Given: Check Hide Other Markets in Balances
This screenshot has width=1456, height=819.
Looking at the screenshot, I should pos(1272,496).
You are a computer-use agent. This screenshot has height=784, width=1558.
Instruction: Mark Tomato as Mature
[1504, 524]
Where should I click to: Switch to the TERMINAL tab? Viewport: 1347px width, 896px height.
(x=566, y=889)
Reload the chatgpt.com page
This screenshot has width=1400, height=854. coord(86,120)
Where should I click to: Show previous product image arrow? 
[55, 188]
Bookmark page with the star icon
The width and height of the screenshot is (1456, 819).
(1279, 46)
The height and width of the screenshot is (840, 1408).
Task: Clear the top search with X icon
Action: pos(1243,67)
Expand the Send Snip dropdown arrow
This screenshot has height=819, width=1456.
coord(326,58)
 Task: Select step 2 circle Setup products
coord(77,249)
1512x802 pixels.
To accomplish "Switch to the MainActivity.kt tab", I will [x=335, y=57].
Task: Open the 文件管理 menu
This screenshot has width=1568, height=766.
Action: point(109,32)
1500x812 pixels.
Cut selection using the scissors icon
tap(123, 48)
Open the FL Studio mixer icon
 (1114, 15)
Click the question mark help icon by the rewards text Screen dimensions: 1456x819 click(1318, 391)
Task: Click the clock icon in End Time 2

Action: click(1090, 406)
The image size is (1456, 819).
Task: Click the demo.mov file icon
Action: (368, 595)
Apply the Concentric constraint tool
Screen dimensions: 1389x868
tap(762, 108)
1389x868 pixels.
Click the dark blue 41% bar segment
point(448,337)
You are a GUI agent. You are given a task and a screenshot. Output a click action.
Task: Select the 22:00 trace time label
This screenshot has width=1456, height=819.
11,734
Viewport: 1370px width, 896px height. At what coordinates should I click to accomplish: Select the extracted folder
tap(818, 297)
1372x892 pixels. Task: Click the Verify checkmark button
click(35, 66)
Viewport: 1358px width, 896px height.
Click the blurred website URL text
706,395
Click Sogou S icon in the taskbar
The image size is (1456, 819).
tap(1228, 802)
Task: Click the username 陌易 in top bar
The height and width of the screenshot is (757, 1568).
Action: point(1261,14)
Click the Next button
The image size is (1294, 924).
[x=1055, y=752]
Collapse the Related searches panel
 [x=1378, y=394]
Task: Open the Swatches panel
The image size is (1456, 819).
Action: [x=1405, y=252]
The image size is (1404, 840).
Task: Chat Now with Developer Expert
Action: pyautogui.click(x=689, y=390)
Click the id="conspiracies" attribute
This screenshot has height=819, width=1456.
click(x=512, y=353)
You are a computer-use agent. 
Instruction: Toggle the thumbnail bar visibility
- - -
--- PROBLEM TO WORK ON ---
I'd like the number of lines above that contain the word "computer", and nothing besides that number.

--- TASK OUTPUT ---
2